Ein Kommentar zu Der tiefere deutsche Untergrund-Eine Tabuzone?

  • hydropower99 sagt:

    Ja, das ist tatsächlich traurig. Das geowissenschaftliche Verständnis beschränkt sich vielfach auf

    1) Im Untergrund wühlen = Risiko

    und

    2) Da gab es doch … an dieser Stelle bitte beliebigen Einzelfall ohne allgemeingültige Ausagekraft einsetzen (z. B. Staufen oder Basel für Geothermie) … = unverantwortliches Risiko

    Der Originalartikel im Spiegel ist tatsächlich lesenswert. Das Fazit ist bitter: Ohne Pilotprojekte keine Weiterentwicklung, Ohne Weiterentwicklung folgt Stillstand. Im Falle der Erschließung unkonventioneller Gasvorkommen wird eine prinzipiell durchaus machbare Gewinnungsmethode totgeschrien und u. U. gesetzlich aus dem Verkehr gezogen. Und das ohne je ernsthaft versucht zu haben, das Verfahren intensiv zu sichten. Nur dann können Schwachstellen erkannt und entweder soweit minimiert werden, dass ein praktischer, nach menschlichem Ermessen schadloser Gebrauch möglich ist oder die Feststellung getroffen werden, dass die Schwachstellen nicht in den Griff zu bekommen sind.
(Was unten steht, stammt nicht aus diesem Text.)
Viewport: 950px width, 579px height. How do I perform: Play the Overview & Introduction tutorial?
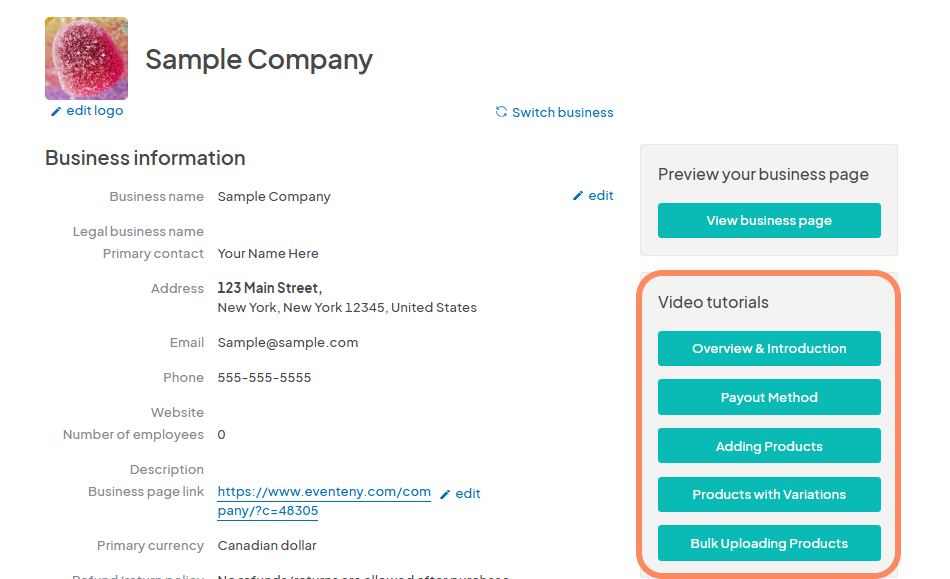click(768, 348)
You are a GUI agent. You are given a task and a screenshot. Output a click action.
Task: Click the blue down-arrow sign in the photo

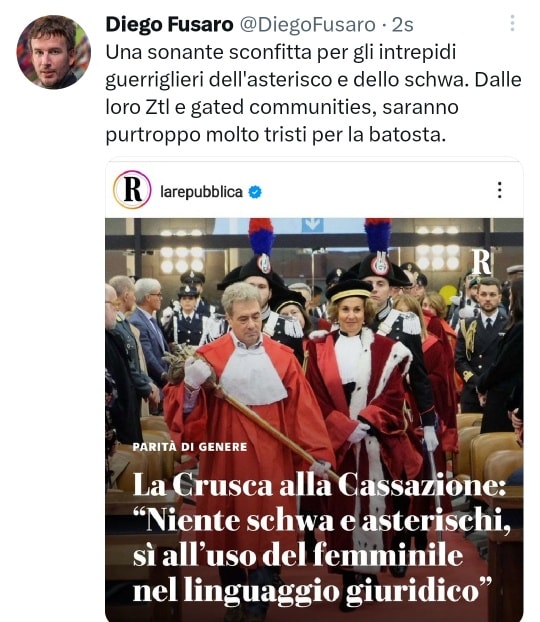coord(312,225)

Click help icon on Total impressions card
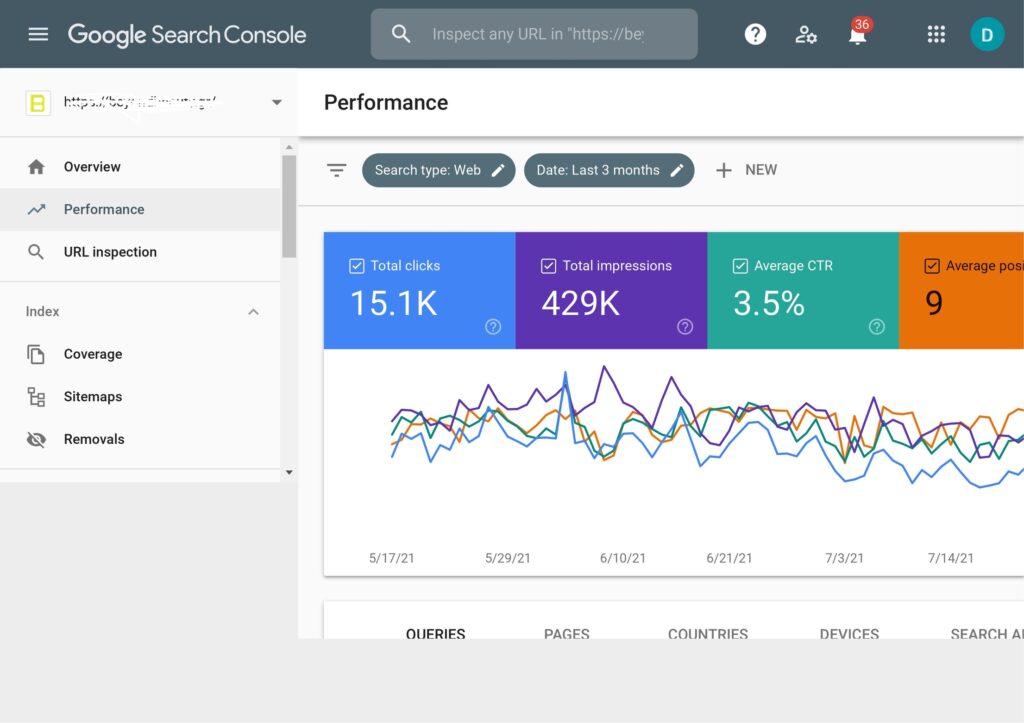685,326
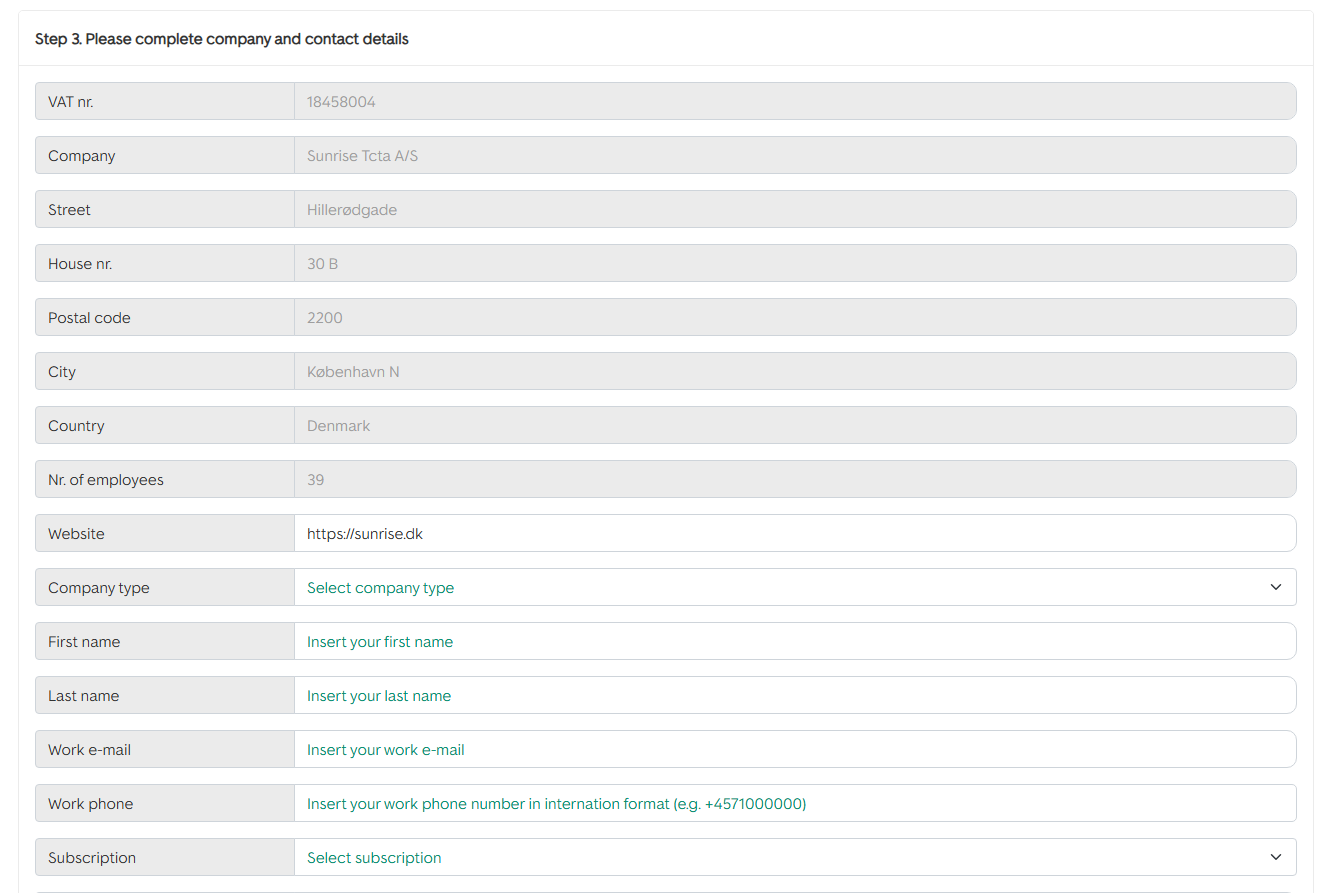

    Warum nicht intensiv kontrolliert in einem für die Trinkwassergewinnung nicht nutzbaren Areal testen? Hierfür könnten und sollten ein oder mehrere Gewinnungsfeld(er) mit einigen Tiefbohrungen inkl. Fracking installiert werden. Wir haben in Deutschland einen großen Bestand an geeigneten Flächen. In Frage kommen z. B. Testflächen:

    – ohne ergiebige Grundwasserleiter in akzeptabler Tiefe (etwa 400 – 600 m),
    – mit Grundwasser, welches bis in den oberflächennahen Bereich versalzen ist,
    – mit Grundwasser, welches aufgrund anthropogener Belastung unbrauchbar ist.
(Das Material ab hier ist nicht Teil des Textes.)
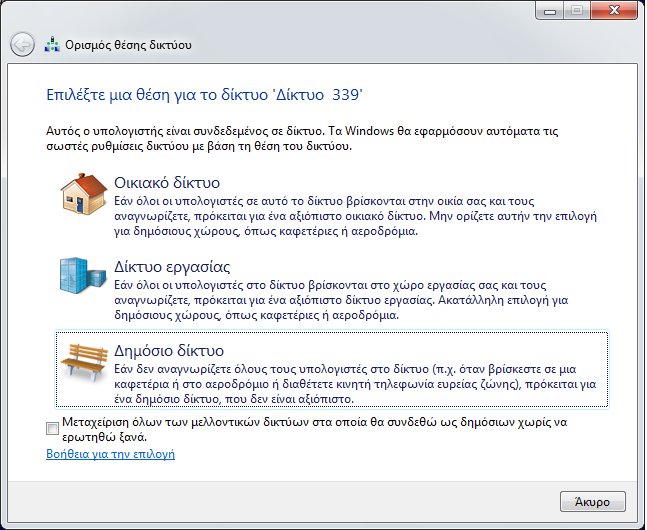Click the public network description text

click(x=355, y=384)
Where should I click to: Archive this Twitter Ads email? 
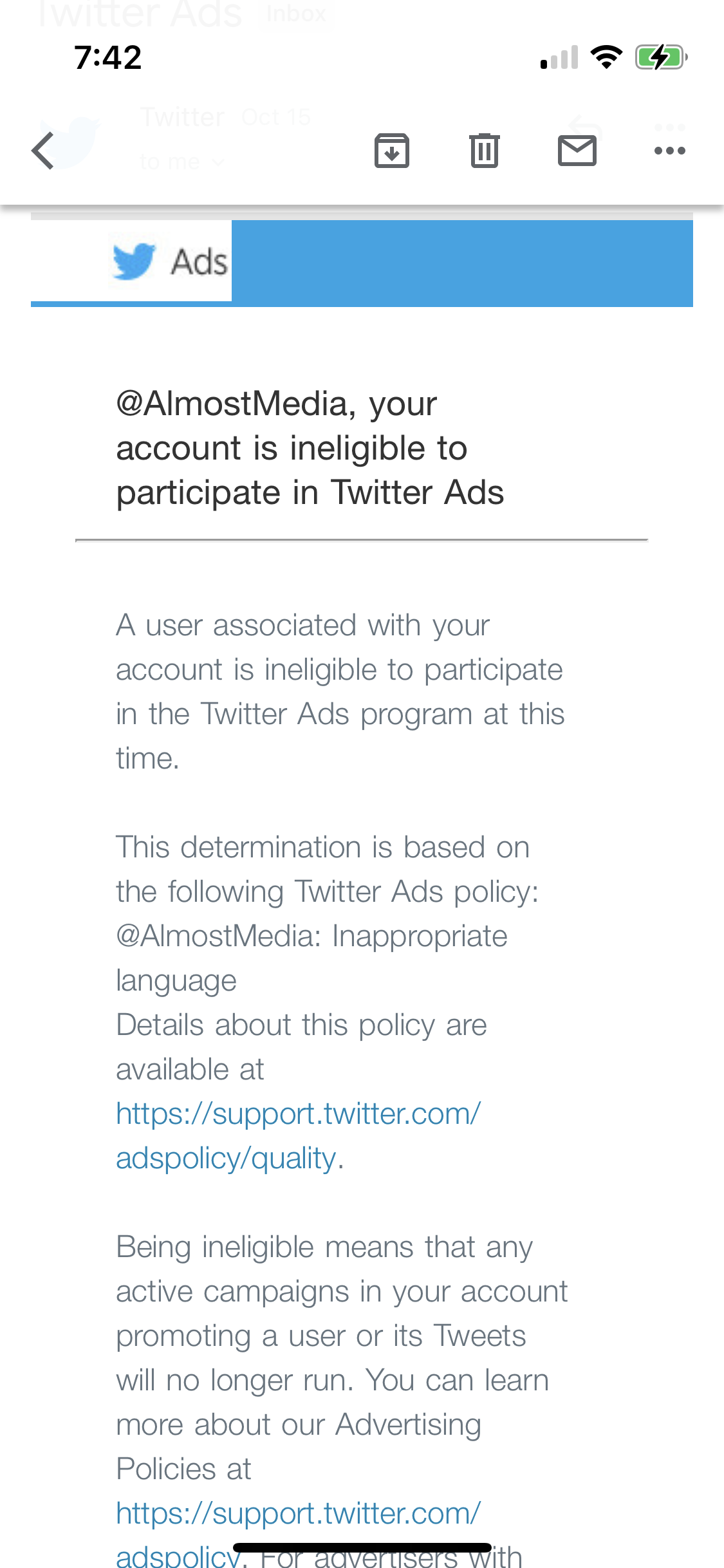click(x=392, y=151)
    Hier können die wesentlichen Gefährdungspotentiale intensiv beäugt und v. a. Lösungen entwickelt werden. Das ist es auch, was sinnvollerweise sowohl die UBA als auch das NRW-Gutachten und auch die von ExxonMobil beauftragte Studie vorschlagen. In geeigneten Testflächen ist das ohne Aussicht auf die befürchtete Grundwasserbeeinträchtigung möglich. Dabei ist die immer wieder unreflektiert hervorgeholte Belastung durch die ach so giftigen Chemikalien sicher nicht das Hauptproblem. In meinen Augen ist Wesentlich, dass die Betreiber einer Gasgewinnungsanlage mit einigen Hundert Produktionsbohrungen/Gewinnungsfeld ihren Laden unterirdisch dauerhaft dicht bekommen. Hier sehe ich vordringlichen Klärungsbedarf bei Fragen zu der dauerhaften Dichtigkeit der genutzen Bohrungen (v. A. Dichtheit gegenüber Erdgas einschl. Monitoring und Reparatur von Leckagen), der umfassenden Systemkenntnis in Bezug auf unterirdische Schwachstellen (v. A. Störungssysteme und deren Kommunikation mit hangenden Grundwasserleitern) und dem sicheren Entsorgen des Flowback (auch hier wieder Stichwort Bohrungsintegrität aber auch Aufbereitung).

    Nur wenn solche intensiv mit umfangreichem Grundwassermonitoring, hochaufgelöster Seismik und begleitenden Strömungs- und Transportmodellen untersuchten Systeme nachweisbar dicht zu bekommen sind, sollte über den Einsatz an anderer Stelle nachgedacht werden.

    Na ja, wird vermutlich nicht so kommen, stattdessen sang und klangloses Totschreien einer Technik mit leider oftmals geowissenschaftlich abstrusen Behauptungen. Science wird durch Fiktion überstrahlt – trifft wohl leider zu. Hat bereits mit dem CCS-Gesetz funktioniert, wird wohl auch mit der Schiefergasgewinnung klappen.

    Mein Fazit: Pauschalverdacht für den Untergrund befeuert durch German Angst. Aus SIcht eines Geowissenschaftlers wirft das auf die Auseinandersetzungsfähigkeit in Deutschland mit geotechnischen Anwendungen das schlechtesmögliche Bild.

    Da bleibt mir nur noch, mich beim Betreiber dieser Seiten für seine Bemühungen um eine sachliche Auseindersetzung zu bedanken.

    P. S.: Habe nichts mit der Gasindustrie zu tun und bin als Hydrogeologe für den täglichen Grundwasserschutz zuständig.